Арман запрокинул голову и разразился громким хохотом.
– Не сомневаюсь в этом. Возможно, стоит нацепить на тебя бриджи и захватить с собой в самое злачное место из тех, где я бываю, когда испытываю нужду в деньгах. С твоими способностями и моим везением мы бы убили всех наповал.
– Нет, конечно, – ответила Дейрдре с мягким укором. – У меня нет возражения против того, чтобы помериться сноровкой и смекалкой, но игра ради выгоды исключается. Преподобный Стэндинг был бы потрясен, если бы узнал, что я употребила во зло его безобидную науку.
– Ты еще видишься со стариком?
– Ну конечно. С кем же еще мне играть в шахматы и в остальные игры? Теперь, когда ты покинул нас, не осталось никого, кто, фигурально выражаясь, заставил бы меня выкладывать денежки.
– Неужели в этом высочайший смысл твоей жизни, Ди? Должно быть, ты смертельно скучаешь в Хенли! Не хочешь сменить обстановку и бросить якорь в другом месте? После года жизни в тропиках, я уверен, твои вкусы изменились бы.
– Ничего подобного, – ответила Дейрдре излишне резко. – У меня есть книги, сад и несколько друзей, чтобы поддержать компанию. А ты почему не приезжаешь домой почаще? Ты знаешь, как няня тоскует по тебе. Ты всегда был ее любимцем. Несколько недель спокойной жизни в деревне не принесли бы тебе вреда.

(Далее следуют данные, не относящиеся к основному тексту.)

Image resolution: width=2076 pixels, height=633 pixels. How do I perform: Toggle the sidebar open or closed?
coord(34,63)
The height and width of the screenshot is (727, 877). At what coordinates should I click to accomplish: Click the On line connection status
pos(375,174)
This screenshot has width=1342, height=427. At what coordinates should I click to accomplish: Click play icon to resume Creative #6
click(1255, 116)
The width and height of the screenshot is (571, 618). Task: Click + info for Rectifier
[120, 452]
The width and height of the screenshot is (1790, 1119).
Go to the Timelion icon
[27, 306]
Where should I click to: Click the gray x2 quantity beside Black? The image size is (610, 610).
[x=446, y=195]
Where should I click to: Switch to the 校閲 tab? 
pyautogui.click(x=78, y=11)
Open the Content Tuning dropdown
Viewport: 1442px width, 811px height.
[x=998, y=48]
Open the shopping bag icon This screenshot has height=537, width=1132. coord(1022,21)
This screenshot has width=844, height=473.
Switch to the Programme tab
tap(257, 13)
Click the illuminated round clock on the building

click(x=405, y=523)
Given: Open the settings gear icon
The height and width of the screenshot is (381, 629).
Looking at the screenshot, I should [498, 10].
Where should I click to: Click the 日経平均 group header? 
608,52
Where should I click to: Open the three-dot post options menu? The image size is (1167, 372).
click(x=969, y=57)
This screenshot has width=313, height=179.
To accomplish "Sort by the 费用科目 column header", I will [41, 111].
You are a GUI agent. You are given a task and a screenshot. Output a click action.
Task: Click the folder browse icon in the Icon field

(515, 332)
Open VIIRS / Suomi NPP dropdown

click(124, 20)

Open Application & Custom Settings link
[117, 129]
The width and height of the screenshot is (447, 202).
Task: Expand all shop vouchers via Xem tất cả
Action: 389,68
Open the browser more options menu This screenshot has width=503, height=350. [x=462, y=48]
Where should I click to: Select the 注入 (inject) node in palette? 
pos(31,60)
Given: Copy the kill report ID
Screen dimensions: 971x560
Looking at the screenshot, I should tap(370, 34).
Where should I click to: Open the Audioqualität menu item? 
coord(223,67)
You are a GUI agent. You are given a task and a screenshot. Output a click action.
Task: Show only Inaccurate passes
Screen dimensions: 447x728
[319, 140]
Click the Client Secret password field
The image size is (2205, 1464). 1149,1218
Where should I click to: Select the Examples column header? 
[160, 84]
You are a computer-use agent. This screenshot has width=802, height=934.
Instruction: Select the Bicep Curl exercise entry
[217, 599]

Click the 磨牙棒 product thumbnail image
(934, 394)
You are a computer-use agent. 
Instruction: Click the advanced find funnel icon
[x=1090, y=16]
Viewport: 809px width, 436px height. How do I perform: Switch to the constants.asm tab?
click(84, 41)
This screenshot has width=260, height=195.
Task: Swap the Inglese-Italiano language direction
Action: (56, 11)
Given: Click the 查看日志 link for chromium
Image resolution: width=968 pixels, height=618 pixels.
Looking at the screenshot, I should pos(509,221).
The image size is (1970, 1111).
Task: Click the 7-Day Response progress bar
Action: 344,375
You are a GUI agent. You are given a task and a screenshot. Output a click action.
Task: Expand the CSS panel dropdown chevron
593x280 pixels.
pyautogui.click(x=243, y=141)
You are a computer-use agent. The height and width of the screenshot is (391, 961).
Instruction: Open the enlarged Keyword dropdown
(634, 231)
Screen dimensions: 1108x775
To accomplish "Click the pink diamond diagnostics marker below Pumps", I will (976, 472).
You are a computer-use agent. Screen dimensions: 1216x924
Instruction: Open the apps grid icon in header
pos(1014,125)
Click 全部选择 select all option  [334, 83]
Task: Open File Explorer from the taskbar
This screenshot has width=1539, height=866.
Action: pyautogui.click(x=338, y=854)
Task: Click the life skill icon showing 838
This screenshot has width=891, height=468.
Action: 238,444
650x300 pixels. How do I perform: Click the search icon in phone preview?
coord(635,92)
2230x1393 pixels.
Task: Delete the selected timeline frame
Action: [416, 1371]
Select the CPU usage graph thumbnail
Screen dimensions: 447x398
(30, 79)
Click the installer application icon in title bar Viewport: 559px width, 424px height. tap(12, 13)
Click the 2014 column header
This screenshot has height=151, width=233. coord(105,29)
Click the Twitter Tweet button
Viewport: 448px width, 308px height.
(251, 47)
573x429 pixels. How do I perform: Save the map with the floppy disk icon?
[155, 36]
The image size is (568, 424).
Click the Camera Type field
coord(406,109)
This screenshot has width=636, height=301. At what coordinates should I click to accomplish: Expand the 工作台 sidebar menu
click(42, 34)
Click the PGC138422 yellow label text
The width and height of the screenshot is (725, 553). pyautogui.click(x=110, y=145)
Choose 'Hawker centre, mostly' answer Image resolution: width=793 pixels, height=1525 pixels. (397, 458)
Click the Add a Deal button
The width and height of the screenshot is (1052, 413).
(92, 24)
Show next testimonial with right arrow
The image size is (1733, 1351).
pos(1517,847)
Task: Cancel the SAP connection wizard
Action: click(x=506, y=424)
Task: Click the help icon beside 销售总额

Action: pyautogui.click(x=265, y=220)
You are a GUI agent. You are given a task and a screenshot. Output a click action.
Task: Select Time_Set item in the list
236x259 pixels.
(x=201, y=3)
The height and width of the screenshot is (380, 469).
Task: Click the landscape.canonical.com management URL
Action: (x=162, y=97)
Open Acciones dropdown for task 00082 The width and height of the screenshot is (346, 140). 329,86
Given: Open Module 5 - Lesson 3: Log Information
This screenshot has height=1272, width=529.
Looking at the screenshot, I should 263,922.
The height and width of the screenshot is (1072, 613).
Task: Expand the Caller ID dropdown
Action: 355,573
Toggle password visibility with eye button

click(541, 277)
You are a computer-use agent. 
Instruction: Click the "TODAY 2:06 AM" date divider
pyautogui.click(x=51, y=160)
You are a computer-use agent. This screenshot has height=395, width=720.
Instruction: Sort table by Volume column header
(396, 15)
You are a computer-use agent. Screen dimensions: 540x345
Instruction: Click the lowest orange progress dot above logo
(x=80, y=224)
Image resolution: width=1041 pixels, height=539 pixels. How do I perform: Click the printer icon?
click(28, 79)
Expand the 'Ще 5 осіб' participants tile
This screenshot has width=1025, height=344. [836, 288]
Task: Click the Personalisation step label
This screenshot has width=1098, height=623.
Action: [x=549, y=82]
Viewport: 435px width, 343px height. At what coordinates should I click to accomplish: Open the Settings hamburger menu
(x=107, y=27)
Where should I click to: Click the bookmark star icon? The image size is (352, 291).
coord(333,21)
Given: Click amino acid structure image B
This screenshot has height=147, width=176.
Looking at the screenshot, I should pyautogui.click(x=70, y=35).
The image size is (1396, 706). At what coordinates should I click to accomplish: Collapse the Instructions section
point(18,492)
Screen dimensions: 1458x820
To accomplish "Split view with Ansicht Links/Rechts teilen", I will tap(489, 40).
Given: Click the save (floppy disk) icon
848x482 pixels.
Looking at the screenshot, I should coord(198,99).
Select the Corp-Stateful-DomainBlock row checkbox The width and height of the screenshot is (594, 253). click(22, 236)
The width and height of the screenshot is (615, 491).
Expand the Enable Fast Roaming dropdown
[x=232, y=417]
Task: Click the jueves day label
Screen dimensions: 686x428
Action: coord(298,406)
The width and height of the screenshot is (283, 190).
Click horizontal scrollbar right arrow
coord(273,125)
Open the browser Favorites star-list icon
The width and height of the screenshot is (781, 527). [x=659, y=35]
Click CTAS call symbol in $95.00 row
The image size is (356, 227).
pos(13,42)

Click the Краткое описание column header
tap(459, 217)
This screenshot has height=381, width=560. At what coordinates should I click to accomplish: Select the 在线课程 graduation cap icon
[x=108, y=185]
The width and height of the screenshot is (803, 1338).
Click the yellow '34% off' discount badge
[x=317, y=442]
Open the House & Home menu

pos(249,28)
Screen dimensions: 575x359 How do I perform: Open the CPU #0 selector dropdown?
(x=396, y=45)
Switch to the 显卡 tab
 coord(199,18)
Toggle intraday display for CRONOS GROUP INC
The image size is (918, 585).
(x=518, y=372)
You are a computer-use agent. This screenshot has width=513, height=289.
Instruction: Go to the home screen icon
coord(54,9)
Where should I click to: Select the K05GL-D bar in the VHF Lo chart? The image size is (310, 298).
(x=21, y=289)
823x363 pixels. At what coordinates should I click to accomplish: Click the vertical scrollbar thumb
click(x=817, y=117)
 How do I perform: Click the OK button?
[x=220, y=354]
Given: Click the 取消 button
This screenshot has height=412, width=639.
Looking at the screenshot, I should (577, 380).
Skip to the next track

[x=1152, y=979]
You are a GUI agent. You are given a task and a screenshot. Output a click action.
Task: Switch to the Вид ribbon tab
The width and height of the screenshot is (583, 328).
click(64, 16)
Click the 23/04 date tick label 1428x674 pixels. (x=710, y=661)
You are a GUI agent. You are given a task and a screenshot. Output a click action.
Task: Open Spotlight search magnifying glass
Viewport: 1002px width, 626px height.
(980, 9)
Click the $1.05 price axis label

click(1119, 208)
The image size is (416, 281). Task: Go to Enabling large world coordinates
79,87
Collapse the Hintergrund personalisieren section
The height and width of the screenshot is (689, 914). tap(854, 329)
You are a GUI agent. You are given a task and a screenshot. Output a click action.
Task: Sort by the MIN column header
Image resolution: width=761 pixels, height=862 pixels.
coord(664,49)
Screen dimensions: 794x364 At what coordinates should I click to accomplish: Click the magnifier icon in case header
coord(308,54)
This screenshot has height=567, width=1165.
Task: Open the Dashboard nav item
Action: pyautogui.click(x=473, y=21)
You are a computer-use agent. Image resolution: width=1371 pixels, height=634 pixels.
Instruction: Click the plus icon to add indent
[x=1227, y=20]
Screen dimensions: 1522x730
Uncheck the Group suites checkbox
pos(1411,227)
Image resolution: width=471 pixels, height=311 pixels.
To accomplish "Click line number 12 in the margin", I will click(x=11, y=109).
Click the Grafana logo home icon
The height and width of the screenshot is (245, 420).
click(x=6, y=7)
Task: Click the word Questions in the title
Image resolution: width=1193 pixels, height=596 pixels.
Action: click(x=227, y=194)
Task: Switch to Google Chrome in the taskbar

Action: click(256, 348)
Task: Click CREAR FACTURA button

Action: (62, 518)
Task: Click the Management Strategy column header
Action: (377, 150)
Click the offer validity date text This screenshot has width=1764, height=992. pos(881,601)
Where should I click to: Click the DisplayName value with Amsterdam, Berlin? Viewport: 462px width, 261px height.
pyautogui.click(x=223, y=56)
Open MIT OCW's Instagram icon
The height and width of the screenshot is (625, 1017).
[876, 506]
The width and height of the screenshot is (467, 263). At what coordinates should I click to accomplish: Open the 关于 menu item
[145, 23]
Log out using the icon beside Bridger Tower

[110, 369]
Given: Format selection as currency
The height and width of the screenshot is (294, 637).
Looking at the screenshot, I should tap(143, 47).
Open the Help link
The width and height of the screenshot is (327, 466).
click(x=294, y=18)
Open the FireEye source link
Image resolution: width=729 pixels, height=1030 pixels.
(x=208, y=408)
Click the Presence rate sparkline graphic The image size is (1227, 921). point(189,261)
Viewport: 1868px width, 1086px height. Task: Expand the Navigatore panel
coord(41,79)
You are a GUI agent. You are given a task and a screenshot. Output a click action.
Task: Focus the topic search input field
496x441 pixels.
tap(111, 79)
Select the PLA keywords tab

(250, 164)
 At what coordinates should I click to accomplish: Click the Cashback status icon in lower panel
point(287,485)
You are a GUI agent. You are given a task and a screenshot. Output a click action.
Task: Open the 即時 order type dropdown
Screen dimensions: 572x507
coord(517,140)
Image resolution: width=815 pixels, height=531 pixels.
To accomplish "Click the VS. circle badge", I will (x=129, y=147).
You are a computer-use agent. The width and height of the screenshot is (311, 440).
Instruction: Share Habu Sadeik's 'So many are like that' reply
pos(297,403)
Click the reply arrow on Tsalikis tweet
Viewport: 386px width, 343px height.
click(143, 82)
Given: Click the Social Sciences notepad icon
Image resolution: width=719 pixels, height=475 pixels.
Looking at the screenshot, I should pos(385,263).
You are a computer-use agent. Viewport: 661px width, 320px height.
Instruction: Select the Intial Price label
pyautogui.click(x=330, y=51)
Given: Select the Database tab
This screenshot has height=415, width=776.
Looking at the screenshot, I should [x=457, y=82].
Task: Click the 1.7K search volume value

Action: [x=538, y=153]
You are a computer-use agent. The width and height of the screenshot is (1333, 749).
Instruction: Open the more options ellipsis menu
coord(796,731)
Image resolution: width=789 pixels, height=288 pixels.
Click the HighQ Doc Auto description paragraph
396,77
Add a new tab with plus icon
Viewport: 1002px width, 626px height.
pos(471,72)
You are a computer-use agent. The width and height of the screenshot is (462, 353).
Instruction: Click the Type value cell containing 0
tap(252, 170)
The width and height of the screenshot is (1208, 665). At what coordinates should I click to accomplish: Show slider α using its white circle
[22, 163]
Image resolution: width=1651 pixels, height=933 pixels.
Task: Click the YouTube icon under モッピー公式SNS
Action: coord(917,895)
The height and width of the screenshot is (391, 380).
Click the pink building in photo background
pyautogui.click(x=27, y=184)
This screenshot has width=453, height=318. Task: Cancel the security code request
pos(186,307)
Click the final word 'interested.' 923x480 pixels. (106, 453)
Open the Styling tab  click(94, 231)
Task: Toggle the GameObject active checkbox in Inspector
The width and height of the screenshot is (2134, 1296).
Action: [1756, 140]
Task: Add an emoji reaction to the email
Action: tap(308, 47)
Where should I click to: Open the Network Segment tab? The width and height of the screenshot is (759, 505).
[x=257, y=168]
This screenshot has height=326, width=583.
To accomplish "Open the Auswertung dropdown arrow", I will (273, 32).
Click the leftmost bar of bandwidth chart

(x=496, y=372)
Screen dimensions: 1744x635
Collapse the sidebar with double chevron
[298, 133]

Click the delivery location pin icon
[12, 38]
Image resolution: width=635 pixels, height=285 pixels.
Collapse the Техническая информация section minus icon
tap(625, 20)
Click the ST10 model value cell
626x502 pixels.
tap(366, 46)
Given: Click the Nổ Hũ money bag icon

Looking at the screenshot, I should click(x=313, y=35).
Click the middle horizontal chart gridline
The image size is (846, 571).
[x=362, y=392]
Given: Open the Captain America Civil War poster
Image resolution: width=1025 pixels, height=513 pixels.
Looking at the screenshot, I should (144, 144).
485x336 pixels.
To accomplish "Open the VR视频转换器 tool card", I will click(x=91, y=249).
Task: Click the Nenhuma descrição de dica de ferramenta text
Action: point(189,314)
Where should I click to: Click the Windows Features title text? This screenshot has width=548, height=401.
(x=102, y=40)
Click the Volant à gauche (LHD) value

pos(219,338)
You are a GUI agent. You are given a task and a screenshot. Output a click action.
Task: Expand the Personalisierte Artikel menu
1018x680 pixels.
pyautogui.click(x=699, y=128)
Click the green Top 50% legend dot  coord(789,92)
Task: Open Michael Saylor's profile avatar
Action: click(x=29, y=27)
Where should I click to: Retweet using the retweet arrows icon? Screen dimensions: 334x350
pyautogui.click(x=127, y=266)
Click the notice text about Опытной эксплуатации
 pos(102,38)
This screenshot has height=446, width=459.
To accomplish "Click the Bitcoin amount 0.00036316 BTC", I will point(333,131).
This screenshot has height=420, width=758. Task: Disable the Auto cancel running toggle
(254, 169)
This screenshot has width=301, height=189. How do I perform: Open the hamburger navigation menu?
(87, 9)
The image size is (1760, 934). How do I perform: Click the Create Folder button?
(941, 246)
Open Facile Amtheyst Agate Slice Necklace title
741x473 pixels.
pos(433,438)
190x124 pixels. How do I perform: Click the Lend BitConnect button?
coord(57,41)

Арман понимающе улыбнулся:
– Тебе бы, Ди, следовало проявить больше изобретательности. Фигурально выражаясь, ты не можешь слишком часто появляться в городе, чтобы надрать мне уши каждый раз, когда я веду себя как плохой мальчик. Те дни давно миновали!
– Кто говорит, что не могу? – Дейрдре нежно улыбнулась.
Арман достал трубку из фарфоровой шкатулки, стоявшей на мраморной каминной полке, и раскурил ее. Помолчав, он спросил:
– Зачем ты, собственно, здесь, Ди? Ты ведь всегда питала отвращение к городской жизни, с самого первого твоего выезда в свет. Так что привело тебя в Лондон теперь?
Дейрдре заняла свое место на софе и жестом пригласила брата сесть рядом.
– Арман, я решила, что мне пора замуж.
– Пора! С твоей внешностью это будет нетрудно. К тому же ты тогда перестанешь вмешиваться в мою жизнь и займешься бедным малым, который возомнит себя твоим господином и повелителем.
Дейрдре пропустила слова брата мимо ушей и продолжила:
– Но, Арман, как я могу найти мужа, когда мой младший брат повергает в шок весь лондонский свет?
– Послушай, Ди! Неужели ты можешь говорить такое всерьез? – вспылил Арман. – Не сваливай на меня отсутствие женихов у твоих дверей! Если память мне не изменяет, ты отвергла не менее двух десятков предложений, которые любая обычная девушка была бы счастлива принять. Не мое поведение, а твое мнение о мужчинах тому виной! Кто, – продолжал он печально, – принял твою сторону в ущерб мнению мамы в конце твоего первого сезона, когда она хотела выдать тебя замуж за этого парня, сэра Эдриана? Я помню твои слова! Ты сказала, что все мужчины, которых ты встречала, – самодовольные надутые типы, которые хотят, чтобы женщины были хорошенькими пустоголовыми куколками, а ты не желаешь иметь такого мужа!